La domanda a questo punto viene spontanea: e la crisi? Quasi tutti scuotono la testa, quasi a dire “qui viviamo in un’isola felice”. Non solo: “la crisi è un’opportunità perché riduce i concorrenti. La crisi stessa è un mercato. Fa opera di pulizia, elimina quelli che non lavorano bene”. E se foste voi a essere eliminati? “Beh, certo, bisogna ridimensionare le pretese: la mia start-up ha deciso che se ai clienti non va bene il prodotto, non lo pagano. Se vogliamo galleggiare in questo mercato dobbiamo fare così”. Chi ha vissuto la crisi della net economy giura che ora è diverso, ma è più una speranza che una certezza. Chi nel 2000 era troppo piccolo per ricordarsi gli effetti del crollo del Nasdaq non sembra troppo toccato dalla questione. E se scoppia la bolla, non temete che dentro ci siano le vostre vite? “La verità” confessa un under 30, “è che la nostra generazione non è abituata ad avere un orizzonte lungo, e forse nemmeno un orizzonte. Quindi bisogna godere dei raggi del sole finché ci sono”.
Net-lavoratori 2.0
Ecco un piccolo e abbastanza realistico specchio della nuova generazione di net-lavoratori, i 2.0. Chi si lancia nell’auto-imprenditoria non lo fa più per seguire i sogni dell’individualismo carrieristico degli anni ruggenti del neoliberalismo, ma più banalmente perché ha perso il lavoro o non ne trova un altro: la mistificazione della libertà ha ceduto il passo al regno della necessità, se non della disperazione. Anche la retorica degli open space che ha accompagnato l’ascesa della net economy è lontana: diversi hanno abbandonato gli uffici e lavorano da casa per risparmiare sull’affitto.

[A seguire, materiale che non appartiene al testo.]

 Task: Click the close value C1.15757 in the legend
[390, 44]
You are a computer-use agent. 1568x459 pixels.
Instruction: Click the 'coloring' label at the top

Una decina di anni fa c’era chi vedeva queste figure come l’incarnazione del quinto stato; oggi per quelle stesse persone, deluse, costoro sono diventate una manciata di nerd angloamericani (e che fine fanno quelli cinesi, indiani, brasiliani, ecc.?). Le posizioni, verrebbe da chiosare, sono entrambe peggiori, perché confondono la cognitivizzazione del lavoro con l’identità occupazionale. Anche i lavoratori del “front end” sono assolutamente consapevoli che la loro attività sarebbe impossibile senza il “back end”, senza quel processo di cooperazione complessiva, globale e stratificata, dentro cui solo si produce l’intelligenza collettiva. Non si tratta di essere né spontaneisti né vetero-organizzativisti per confrontarsi con le ambivalenze specifiche di questo pezzo della composizione di classe, per comprenderne gerarchie tecniche e politiche, soggettività e possibilità di conflitto. Si tratta, semplicemente, di fare inchiesta.
* Pubblicato su “il manifesto”, 25 settembre 2012.